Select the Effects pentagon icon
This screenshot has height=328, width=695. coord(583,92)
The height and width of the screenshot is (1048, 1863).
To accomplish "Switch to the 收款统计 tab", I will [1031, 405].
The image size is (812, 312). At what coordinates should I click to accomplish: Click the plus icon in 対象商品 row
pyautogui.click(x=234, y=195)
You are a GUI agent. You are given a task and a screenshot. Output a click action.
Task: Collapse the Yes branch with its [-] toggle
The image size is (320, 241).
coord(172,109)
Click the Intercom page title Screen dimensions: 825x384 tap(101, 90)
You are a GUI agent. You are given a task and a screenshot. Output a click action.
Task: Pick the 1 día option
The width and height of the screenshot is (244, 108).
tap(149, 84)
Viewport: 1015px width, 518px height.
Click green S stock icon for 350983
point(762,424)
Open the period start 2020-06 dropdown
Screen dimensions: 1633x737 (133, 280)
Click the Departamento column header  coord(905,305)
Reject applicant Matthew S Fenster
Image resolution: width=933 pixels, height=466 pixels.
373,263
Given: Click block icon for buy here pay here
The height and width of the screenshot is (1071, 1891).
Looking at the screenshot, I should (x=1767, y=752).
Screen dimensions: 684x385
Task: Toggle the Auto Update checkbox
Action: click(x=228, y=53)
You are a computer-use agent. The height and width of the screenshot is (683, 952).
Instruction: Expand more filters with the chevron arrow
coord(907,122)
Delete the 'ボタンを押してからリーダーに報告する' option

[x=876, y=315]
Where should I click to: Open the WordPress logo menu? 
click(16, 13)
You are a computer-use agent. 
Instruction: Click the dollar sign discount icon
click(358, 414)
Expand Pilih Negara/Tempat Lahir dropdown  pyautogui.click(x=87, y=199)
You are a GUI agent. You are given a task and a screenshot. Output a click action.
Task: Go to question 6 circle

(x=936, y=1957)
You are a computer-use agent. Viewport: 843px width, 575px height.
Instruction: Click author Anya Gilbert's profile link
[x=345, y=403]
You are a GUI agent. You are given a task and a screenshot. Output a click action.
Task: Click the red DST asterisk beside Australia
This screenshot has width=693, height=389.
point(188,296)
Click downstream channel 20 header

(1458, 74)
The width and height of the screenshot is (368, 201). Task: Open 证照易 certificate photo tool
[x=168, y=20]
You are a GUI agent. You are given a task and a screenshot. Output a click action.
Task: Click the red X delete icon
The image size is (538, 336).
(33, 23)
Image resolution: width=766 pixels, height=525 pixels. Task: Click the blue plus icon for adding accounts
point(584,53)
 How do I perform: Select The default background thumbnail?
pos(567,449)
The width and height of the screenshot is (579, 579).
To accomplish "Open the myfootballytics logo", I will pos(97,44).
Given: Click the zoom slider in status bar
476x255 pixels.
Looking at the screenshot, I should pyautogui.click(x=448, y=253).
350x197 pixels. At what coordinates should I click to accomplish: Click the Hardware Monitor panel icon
★ ★ ★
Can you update the lines above so that "GUI agent" becomes "desktop agent" everywhere it appears and nothing else changes?

Select the Effects pentagon icon
This screenshot has height=328, width=695. coord(583,92)
The height and width of the screenshot is (1048, 1863).
To accomplish "Switch to the 收款统计 tab", I will [1031, 405].
The image size is (812, 312). At what coordinates should I click to accomplish: Click the plus icon in 対象商品 row
pyautogui.click(x=234, y=195)
You are a desktop agent. You are given a task and a screenshot. Output a click action.
Task: Collapse the Yes branch with its [-] toggle
The image size is (320, 241).
coord(172,109)
Click the Intercom page title Screen dimensions: 825x384 tap(101, 90)
You are a desktop agent. You are given a task and a screenshot. Output a click action.
Task: Pick the 1 día option
The width and height of the screenshot is (244, 108).
tap(149, 84)
Viewport: 1015px width, 518px height.
Click green S stock icon for 350983
point(762,424)
Open the period start 2020-06 dropdown
Screen dimensions: 1633x737 (133, 280)
Click the Departamento column header  coord(905,305)
Reject applicant Matthew S Fenster
Image resolution: width=933 pixels, height=466 pixels.
373,263
Given: Click block icon for buy here pay here
The height and width of the screenshot is (1071, 1891).
Looking at the screenshot, I should (x=1767, y=752).
Screen dimensions: 684x385
Task: Toggle the Auto Update checkbox
Action: click(x=228, y=53)
You are a computer-use agent. The height and width of the screenshot is (683, 952).
Instruction: Expand more filters with the chevron arrow
coord(907,122)
Delete the 'ボタンを押してからリーダーに報告する' option

[x=876, y=315]
Where should I click to: Open the WordPress logo menu? 
click(16, 13)
You are a computer-use agent. 
Instruction: Click the dollar sign discount icon
click(358, 414)
Expand Pilih Negara/Tempat Lahir dropdown  pyautogui.click(x=87, y=199)
You are a desktop agent. You are given a task and a screenshot. Output a click action.
Task: Go to question 6 circle

(x=936, y=1957)
You are a computer-use agent. Viewport: 843px width, 575px height.
Instruction: Click author Anya Gilbert's profile link
[x=345, y=403]
You are a desktop agent. You are given a task and a screenshot. Output a click action.
Task: Click the red DST asterisk beside Australia
This screenshot has width=693, height=389.
point(188,296)
Click downstream channel 20 header

(1458, 74)
The width and height of the screenshot is (368, 201). Task: Open 证照易 certificate photo tool
[x=168, y=20]
You are a desktop agent. You are given a task and a screenshot. Output a click action.
Task: Click the red X delete icon
The image size is (538, 336).
(33, 23)
Image resolution: width=766 pixels, height=525 pixels. Task: Click the blue plus icon for adding accounts
point(584,53)
 How do I perform: Select The default background thumbnail?
pos(567,449)
The width and height of the screenshot is (579, 579).
To accomplish "Open the myfootballytics logo", I will pos(97,44).
Given: Click the zoom slider in status bar
476x255 pixels.
Looking at the screenshot, I should pyautogui.click(x=448, y=253).
350x197 pixels. At what coordinates should I click to accomplish: Click the Hardware Monitor panel icon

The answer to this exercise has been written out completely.